■ **What you will do**: Can you output the records as a numbered list, starting at the beginning of the records and stopping after the line that contains "Open Surveying Students: How", with blank lines left out?

Excerpted records from a collection:

** start **

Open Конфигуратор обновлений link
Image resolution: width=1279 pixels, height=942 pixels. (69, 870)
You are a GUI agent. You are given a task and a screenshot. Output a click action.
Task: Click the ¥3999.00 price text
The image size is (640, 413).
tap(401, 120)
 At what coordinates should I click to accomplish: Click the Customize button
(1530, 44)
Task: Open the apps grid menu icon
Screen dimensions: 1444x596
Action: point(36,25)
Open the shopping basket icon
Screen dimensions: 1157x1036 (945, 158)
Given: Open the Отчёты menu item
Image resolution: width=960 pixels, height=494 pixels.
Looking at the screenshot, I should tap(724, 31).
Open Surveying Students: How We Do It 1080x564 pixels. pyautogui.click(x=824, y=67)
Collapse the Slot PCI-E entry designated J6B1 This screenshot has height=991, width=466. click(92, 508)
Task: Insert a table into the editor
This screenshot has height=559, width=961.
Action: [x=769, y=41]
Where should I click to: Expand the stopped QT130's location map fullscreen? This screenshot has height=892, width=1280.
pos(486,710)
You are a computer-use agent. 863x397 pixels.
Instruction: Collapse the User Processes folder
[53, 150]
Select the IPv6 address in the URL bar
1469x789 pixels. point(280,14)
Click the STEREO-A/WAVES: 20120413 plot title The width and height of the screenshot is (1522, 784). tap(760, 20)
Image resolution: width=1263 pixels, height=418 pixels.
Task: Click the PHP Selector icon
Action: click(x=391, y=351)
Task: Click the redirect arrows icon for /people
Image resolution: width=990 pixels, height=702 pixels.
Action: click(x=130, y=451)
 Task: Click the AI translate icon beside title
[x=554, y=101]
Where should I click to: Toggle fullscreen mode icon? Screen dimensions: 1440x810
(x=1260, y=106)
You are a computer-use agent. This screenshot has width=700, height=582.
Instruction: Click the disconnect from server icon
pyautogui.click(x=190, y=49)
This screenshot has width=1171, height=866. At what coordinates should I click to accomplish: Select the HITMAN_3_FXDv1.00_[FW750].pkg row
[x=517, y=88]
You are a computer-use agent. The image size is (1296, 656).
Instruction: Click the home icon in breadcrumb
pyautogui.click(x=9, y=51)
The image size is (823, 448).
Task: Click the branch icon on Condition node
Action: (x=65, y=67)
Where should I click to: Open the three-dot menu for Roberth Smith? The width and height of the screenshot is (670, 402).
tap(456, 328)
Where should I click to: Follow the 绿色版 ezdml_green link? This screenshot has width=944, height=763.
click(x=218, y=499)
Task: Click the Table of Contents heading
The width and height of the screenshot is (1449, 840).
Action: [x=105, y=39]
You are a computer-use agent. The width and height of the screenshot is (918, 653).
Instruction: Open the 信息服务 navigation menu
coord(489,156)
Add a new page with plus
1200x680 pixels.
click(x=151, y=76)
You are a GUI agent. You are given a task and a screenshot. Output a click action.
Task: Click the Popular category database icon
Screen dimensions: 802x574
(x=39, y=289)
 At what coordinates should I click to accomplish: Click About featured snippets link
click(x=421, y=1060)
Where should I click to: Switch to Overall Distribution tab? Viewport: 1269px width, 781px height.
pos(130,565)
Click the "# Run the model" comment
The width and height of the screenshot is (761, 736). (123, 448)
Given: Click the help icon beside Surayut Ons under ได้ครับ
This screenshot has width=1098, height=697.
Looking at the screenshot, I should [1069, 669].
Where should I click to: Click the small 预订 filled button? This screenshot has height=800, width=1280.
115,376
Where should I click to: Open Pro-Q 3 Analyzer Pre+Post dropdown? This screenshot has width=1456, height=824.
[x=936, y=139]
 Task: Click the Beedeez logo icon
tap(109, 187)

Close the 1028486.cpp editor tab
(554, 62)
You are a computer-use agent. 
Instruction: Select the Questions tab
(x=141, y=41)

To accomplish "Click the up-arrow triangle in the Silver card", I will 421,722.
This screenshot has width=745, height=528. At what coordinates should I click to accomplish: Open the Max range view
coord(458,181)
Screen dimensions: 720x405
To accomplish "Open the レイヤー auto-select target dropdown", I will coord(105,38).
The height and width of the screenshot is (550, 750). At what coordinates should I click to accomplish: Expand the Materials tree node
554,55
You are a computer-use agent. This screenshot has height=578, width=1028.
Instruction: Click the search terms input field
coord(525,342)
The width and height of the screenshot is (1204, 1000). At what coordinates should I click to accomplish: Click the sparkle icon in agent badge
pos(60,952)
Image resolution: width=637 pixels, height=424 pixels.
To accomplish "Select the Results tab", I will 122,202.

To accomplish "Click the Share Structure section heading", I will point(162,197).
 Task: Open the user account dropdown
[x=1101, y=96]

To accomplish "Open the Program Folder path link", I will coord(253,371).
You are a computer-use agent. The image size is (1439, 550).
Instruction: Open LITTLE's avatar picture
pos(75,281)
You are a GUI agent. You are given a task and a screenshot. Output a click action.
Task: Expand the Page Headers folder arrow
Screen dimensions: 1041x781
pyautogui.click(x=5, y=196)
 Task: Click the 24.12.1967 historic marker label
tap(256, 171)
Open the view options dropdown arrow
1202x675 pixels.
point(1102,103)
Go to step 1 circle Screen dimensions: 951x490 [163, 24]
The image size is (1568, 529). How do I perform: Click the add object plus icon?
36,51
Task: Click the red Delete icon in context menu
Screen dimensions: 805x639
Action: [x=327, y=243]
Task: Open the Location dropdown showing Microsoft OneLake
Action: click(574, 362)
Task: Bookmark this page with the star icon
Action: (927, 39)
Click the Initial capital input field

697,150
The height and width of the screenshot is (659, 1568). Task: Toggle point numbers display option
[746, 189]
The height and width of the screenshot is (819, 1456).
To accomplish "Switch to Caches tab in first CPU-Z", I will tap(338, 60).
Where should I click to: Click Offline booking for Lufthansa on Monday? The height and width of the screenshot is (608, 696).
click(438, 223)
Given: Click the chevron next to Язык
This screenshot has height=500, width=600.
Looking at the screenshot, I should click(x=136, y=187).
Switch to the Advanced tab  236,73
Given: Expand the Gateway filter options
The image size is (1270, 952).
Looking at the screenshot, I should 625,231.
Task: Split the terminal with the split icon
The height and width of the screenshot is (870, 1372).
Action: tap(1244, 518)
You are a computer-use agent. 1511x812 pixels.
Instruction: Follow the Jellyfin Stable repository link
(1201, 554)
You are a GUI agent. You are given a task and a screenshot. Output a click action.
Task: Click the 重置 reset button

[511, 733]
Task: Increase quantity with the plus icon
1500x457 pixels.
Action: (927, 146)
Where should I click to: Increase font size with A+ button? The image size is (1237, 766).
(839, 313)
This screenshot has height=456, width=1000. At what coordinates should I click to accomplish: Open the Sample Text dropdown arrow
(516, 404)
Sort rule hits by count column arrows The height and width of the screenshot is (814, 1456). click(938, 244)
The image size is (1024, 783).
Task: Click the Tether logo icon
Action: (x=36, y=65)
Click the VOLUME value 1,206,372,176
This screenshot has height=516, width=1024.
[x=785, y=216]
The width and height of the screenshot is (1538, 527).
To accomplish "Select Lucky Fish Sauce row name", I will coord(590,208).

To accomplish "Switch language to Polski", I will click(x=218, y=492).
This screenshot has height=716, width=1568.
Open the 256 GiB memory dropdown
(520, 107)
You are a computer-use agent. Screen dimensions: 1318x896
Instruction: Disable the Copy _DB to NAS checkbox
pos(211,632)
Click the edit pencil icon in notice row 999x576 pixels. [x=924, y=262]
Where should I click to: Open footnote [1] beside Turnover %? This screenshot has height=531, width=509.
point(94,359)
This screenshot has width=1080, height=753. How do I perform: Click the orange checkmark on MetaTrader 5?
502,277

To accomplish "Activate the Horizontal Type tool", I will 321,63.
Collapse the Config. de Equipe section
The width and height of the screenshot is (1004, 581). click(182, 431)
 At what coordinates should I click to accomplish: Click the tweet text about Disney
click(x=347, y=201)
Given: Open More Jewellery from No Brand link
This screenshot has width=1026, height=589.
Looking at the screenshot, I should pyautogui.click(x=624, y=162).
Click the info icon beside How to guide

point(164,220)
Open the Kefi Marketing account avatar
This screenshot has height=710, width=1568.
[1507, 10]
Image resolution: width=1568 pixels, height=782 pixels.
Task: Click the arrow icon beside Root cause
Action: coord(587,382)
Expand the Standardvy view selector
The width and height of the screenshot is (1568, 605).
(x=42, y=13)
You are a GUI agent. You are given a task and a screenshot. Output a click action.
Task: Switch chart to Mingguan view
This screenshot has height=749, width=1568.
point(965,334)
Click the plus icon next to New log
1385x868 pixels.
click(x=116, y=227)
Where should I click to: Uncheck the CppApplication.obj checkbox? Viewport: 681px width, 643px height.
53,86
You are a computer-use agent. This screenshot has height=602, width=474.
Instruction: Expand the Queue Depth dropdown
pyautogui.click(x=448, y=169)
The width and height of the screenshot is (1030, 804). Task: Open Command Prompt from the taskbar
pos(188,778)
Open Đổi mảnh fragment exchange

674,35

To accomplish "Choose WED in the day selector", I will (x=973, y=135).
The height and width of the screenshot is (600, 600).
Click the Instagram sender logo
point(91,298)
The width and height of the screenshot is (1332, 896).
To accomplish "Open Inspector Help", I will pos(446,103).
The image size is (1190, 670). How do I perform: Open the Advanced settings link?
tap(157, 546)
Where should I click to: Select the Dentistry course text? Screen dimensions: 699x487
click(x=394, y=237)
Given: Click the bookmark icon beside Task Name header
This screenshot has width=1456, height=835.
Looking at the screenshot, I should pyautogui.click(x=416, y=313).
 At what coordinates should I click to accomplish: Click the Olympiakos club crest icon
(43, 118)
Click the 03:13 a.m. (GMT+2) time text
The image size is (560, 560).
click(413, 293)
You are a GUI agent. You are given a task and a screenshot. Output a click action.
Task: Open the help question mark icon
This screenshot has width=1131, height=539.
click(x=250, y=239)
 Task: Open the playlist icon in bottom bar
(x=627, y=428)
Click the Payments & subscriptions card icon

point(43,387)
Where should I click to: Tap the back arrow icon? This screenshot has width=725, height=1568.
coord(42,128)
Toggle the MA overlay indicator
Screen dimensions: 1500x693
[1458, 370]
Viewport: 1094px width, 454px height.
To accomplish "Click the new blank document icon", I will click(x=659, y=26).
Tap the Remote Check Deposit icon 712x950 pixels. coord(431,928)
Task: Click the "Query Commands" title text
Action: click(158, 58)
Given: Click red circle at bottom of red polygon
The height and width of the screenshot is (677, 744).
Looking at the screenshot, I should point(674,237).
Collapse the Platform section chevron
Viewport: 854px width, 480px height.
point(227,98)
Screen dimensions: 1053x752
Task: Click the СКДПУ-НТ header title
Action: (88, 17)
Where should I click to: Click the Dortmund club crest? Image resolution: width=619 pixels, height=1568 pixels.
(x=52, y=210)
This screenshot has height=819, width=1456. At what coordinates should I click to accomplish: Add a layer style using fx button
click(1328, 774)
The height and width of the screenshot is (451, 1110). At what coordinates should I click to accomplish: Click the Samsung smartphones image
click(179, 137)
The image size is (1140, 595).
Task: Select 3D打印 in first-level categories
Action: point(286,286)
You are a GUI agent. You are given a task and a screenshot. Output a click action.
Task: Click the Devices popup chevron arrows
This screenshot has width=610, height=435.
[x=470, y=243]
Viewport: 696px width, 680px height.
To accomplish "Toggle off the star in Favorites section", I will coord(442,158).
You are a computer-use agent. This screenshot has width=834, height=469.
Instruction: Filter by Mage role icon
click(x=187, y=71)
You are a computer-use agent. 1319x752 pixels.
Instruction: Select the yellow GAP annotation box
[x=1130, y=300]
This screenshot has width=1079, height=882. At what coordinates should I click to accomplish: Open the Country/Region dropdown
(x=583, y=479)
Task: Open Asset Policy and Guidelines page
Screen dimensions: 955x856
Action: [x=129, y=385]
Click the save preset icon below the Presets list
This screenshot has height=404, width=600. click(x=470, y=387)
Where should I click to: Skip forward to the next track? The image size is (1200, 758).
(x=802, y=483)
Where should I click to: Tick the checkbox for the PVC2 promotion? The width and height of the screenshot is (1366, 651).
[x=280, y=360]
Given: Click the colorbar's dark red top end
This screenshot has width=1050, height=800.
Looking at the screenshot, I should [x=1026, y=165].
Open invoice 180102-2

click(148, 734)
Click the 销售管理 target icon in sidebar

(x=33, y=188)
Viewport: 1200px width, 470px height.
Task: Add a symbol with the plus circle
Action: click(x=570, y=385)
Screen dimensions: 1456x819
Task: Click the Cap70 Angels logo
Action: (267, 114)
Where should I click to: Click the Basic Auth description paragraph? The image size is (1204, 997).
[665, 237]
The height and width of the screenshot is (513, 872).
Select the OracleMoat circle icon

** end **

■ **The completed task**:
1. Open Конфигуратор обновлений link
2. Image resolution: width=1279 pixels, height=942 pixels. (69, 870)
3. You are a GUI agent. You are given a task and a screenshot. Output a click action.
4. Task: Click the ¥3999.00 price text
5. The image size is (640, 413).
6. tap(401, 120)
7.  At what coordinates should I click to accomplish: Click the Customize button
8. (1530, 44)
9. Task: Open the apps grid menu icon
10. Screen dimensions: 1444x596
11. Action: point(36,25)
12. Open the shopping basket icon
13. Screen dimensions: 1157x1036 (945, 158)
14. Given: Open the Отчёты menu item
15. Image resolution: width=960 pixels, height=494 pixels.
16. Looking at the screenshot, I should tap(724, 31).
17. Open Surveying Students: How We Do It 1080x564 pixels. pyautogui.click(x=824, y=67)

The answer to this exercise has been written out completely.